"If You're Not the One" is a song by New Zealand-British singer Daniel Bedingfield. It was released on 25 November 2002 as the third single from his debut studio album, Gotta Get Thru This (2002). The single entered the top 20 on the majority of charts that it appeared on, including becoming a number-one hit on the UK Singles Chart and reaching number 15 on the US Billboard Hot 100.

Background and writing
"If You're Not the One" is written as a love ballad. Daniel Bedingfield claims to have been inspired by the band Westlife, when writing and recording the song. Bedingfield himself believes that the song is "cheesy." Bedingfield admitted he began writing the song because he realized that material he considered more "complex", was unlikely to get him a record deal. "Commercialism, sappy lyrics and meek tunes are the things I hate most in the universe, but I'm not sure even Bob Dylan could get record company interest without hooks these days", Bedingfield recalled in an interview with The Daily Telegraph. "It's a different age. You need to go some kind of populist route. So, about three years ago, I sat down with a Westlife song and tried to write something similar."

Bedingfield also admitted that he didn't even want to put the song on his album. He said, "I didn't want to put "If You're Not the One" on the album as I thought it was too cheesy. I thought it sounded like Westlife. But she (Natasha Bedingfield, his sister) loved it. Women that hear it go all soft and think it's lovely"

Composition
"If You're Not the One" plays for 4 minutes and 19 seconds, in common time. It is in the key of B-flat major, and the chorus features Bedingfield singing falsetto, where he hits the note E♭5.
_ _ _
» INSTRUCTIONS FOR THE TASK
Please answer from the song article: on what date was "If You're Not the One" released as a single?

» STORED DATA
_ _ _
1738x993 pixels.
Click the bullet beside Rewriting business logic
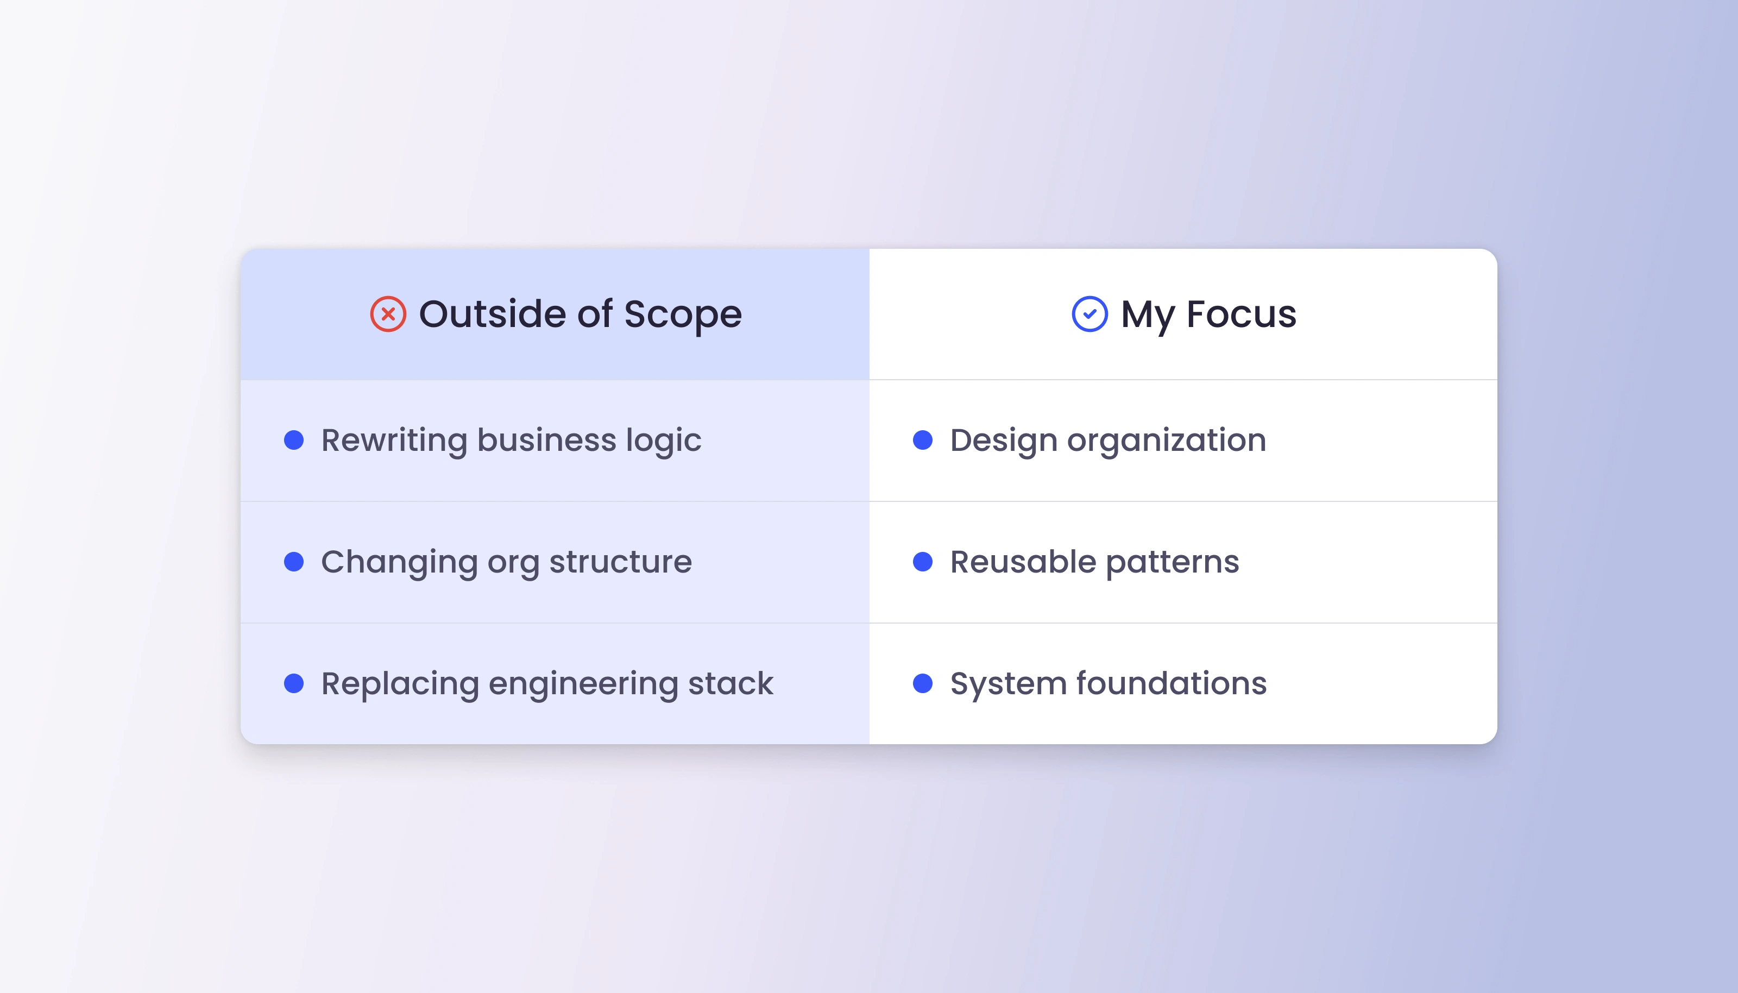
_ _ _
» SOLVED EXERCISE
25 November 2002